Data for the task
----
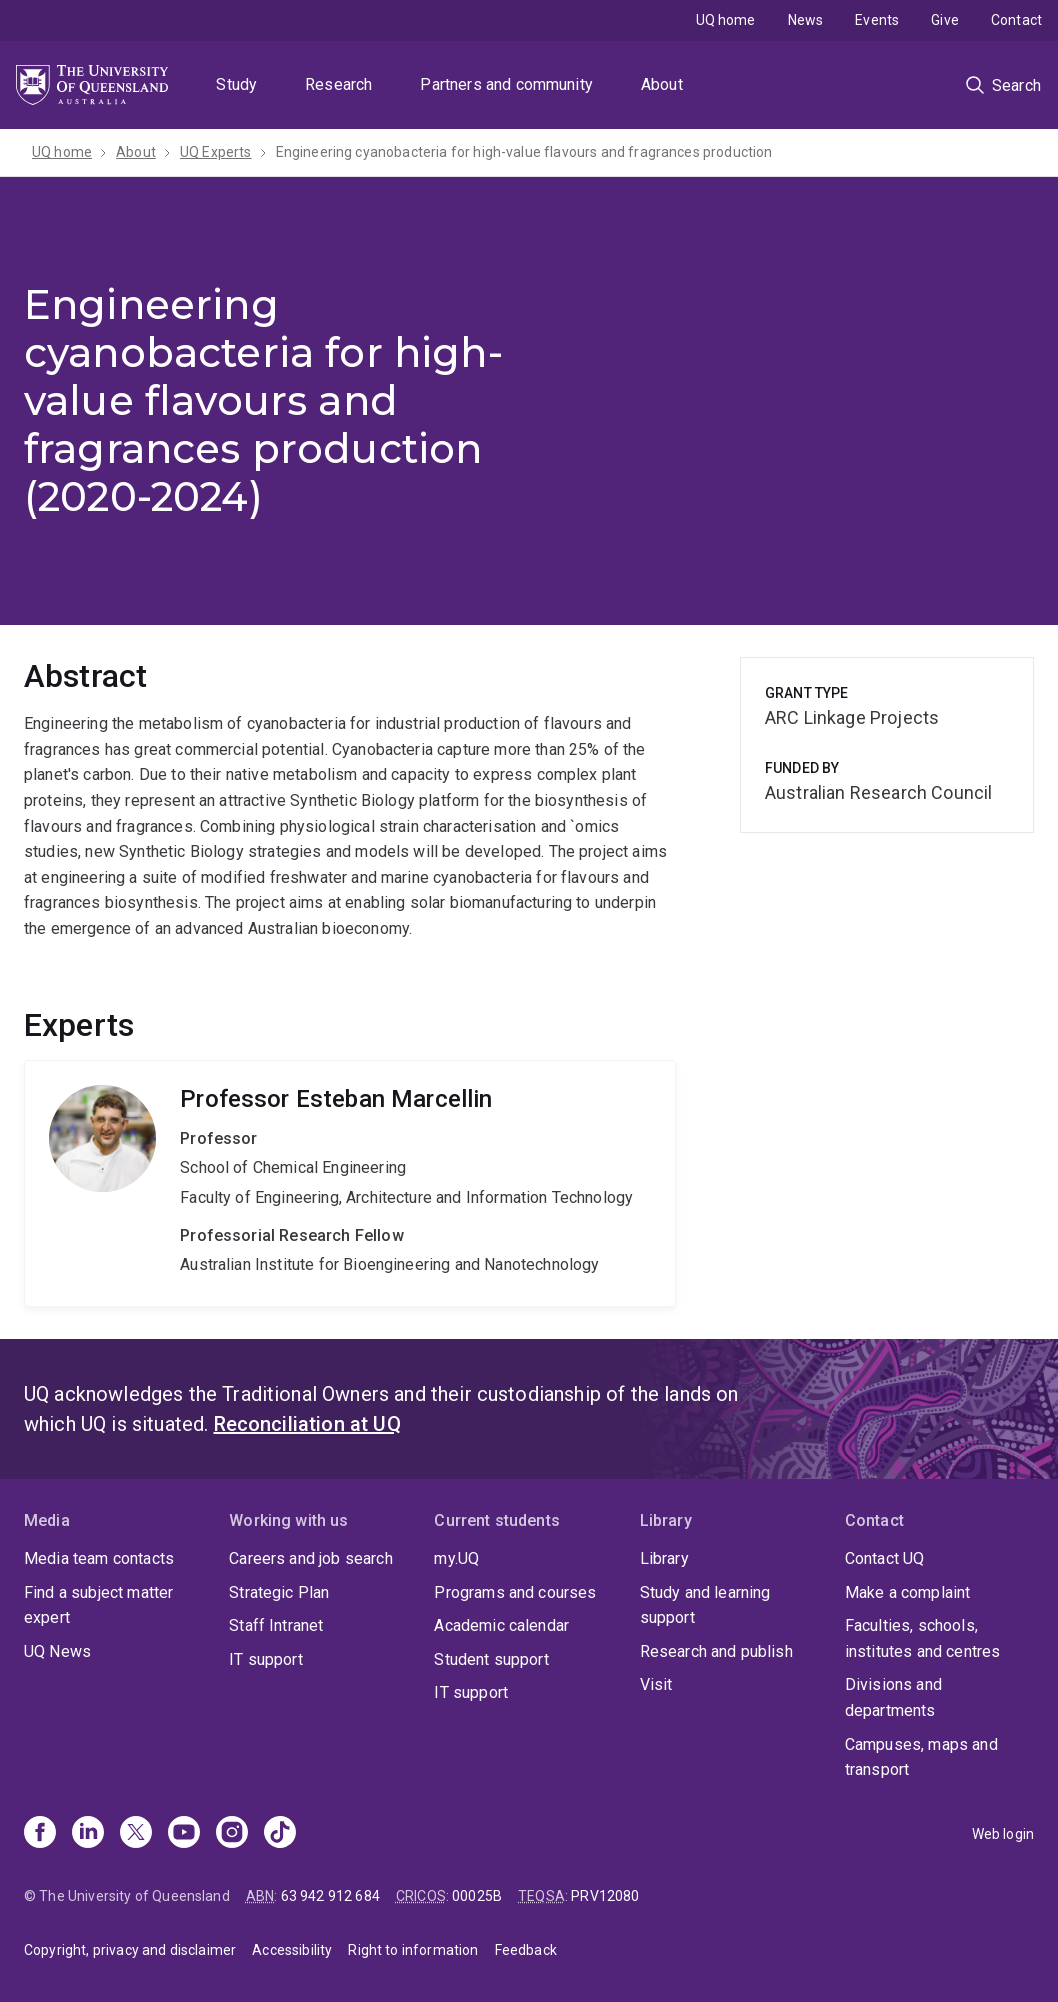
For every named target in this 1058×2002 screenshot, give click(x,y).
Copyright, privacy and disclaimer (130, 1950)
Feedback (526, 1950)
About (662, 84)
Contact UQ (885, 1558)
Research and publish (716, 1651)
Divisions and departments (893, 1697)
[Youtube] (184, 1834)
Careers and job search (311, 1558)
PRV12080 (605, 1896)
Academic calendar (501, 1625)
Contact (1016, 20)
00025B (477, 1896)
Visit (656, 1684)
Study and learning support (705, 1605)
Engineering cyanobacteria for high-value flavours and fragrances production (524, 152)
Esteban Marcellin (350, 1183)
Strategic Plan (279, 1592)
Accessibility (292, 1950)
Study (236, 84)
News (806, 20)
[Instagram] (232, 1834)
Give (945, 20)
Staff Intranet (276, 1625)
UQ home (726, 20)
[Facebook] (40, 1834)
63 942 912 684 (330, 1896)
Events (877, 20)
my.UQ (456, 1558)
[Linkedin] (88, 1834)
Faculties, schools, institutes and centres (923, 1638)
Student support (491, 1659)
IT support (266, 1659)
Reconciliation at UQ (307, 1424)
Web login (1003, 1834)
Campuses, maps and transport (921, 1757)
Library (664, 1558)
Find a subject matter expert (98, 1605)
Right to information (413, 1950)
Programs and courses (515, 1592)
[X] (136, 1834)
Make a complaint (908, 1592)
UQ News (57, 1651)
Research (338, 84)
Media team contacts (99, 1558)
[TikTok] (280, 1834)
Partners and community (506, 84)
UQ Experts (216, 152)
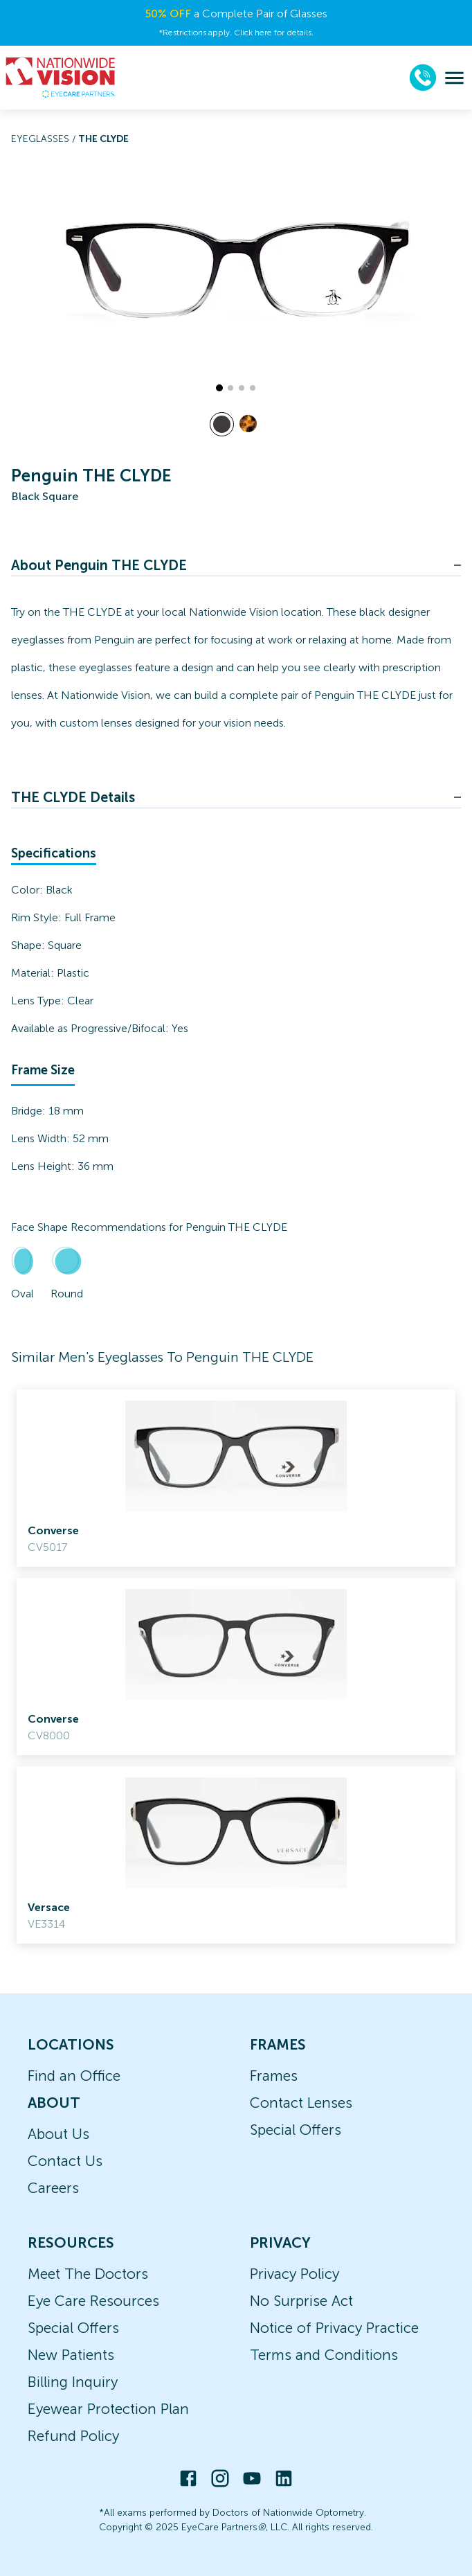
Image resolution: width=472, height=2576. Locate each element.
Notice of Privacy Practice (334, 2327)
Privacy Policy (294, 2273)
----
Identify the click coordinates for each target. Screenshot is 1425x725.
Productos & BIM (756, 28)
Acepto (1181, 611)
----
From the listing above, return the lines starting at the one with "Campuses, maps and transport (921, 1757)" and ending at the one with "Media team contacts (99, 1558)", both kept, exactly as they appear and nothing more.

Campuses, maps and transport (921, 1757)
Library (664, 1558)
Find a subject matter expert (98, 1605)
Right to information (413, 1950)
Programs and courses (515, 1592)
[X] (136, 1834)
Make a complaint (908, 1592)
UQ News (57, 1651)
Research (338, 84)
Media team contacts (99, 1558)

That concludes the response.